■ TASK STATEMENT: After locating the line that contains "Screen dimensions: 800x440" in the records below, write out exactly that line and each line after it through the one that contains "This screenshot has width=1465, height=812.", and nothing else.

■ RAW DATA:
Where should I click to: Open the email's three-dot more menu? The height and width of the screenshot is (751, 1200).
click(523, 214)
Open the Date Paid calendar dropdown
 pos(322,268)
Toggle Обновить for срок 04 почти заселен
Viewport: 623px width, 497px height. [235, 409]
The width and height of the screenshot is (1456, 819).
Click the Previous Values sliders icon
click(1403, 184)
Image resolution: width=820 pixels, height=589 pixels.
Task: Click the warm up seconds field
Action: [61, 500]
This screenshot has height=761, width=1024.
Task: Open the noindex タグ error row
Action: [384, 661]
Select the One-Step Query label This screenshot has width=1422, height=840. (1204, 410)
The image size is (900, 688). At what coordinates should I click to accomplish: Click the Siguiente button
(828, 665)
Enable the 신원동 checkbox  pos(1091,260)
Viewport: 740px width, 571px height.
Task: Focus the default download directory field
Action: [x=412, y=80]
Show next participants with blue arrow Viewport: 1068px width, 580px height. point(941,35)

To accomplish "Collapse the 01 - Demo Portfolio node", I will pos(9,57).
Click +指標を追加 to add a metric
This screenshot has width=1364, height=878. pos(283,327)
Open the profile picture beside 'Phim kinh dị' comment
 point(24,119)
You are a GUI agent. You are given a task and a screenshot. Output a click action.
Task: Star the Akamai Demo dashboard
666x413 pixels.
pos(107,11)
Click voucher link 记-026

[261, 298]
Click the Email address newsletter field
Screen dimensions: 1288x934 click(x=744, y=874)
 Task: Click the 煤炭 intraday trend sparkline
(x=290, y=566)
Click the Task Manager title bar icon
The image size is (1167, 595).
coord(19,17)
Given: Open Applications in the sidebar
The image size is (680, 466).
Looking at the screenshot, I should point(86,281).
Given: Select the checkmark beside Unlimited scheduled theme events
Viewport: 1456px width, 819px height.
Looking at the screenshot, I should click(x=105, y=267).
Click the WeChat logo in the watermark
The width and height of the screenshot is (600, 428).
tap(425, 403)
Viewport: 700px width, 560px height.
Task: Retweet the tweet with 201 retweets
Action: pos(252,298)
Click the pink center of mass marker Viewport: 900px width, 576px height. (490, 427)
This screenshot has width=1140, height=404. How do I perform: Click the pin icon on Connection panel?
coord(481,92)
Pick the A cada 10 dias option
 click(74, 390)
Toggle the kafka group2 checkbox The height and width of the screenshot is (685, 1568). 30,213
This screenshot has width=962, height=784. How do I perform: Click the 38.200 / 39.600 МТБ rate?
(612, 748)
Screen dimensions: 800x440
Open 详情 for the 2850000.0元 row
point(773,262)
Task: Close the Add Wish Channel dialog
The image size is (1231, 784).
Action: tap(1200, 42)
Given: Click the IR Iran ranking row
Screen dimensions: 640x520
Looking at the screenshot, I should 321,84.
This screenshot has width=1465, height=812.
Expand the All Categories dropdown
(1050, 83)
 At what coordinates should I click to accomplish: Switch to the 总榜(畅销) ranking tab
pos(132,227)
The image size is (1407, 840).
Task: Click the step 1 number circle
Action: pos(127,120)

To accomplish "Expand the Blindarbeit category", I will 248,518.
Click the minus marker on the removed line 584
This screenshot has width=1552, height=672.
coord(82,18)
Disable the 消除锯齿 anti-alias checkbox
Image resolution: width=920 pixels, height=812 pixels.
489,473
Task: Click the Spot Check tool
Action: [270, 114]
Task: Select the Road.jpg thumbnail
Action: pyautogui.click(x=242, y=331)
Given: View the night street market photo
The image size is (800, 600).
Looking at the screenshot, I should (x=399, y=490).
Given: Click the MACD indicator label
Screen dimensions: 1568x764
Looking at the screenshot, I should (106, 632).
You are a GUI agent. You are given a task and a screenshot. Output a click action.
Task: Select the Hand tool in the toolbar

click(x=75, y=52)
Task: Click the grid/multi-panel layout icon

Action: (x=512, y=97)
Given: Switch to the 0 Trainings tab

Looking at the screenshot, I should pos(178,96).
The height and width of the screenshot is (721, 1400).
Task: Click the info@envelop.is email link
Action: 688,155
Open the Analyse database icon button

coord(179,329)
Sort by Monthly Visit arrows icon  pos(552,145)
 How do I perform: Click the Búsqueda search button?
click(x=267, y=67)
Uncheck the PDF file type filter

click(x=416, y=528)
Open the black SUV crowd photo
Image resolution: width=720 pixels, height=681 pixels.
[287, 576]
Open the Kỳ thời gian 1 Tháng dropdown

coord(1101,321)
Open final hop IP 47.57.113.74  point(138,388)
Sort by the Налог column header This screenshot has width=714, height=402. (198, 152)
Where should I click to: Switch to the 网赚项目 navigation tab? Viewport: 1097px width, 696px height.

■ PROBLEM SOLUTION:
Screen dimensions: 800x440
Open 详情 for the 2850000.0元 row
point(773,262)
Task: Close the Add Wish Channel dialog
The image size is (1231, 784).
Action: tap(1200, 42)
Given: Click the IR Iran ranking row
Screen dimensions: 640x520
Looking at the screenshot, I should 321,84.
This screenshot has width=1465, height=812.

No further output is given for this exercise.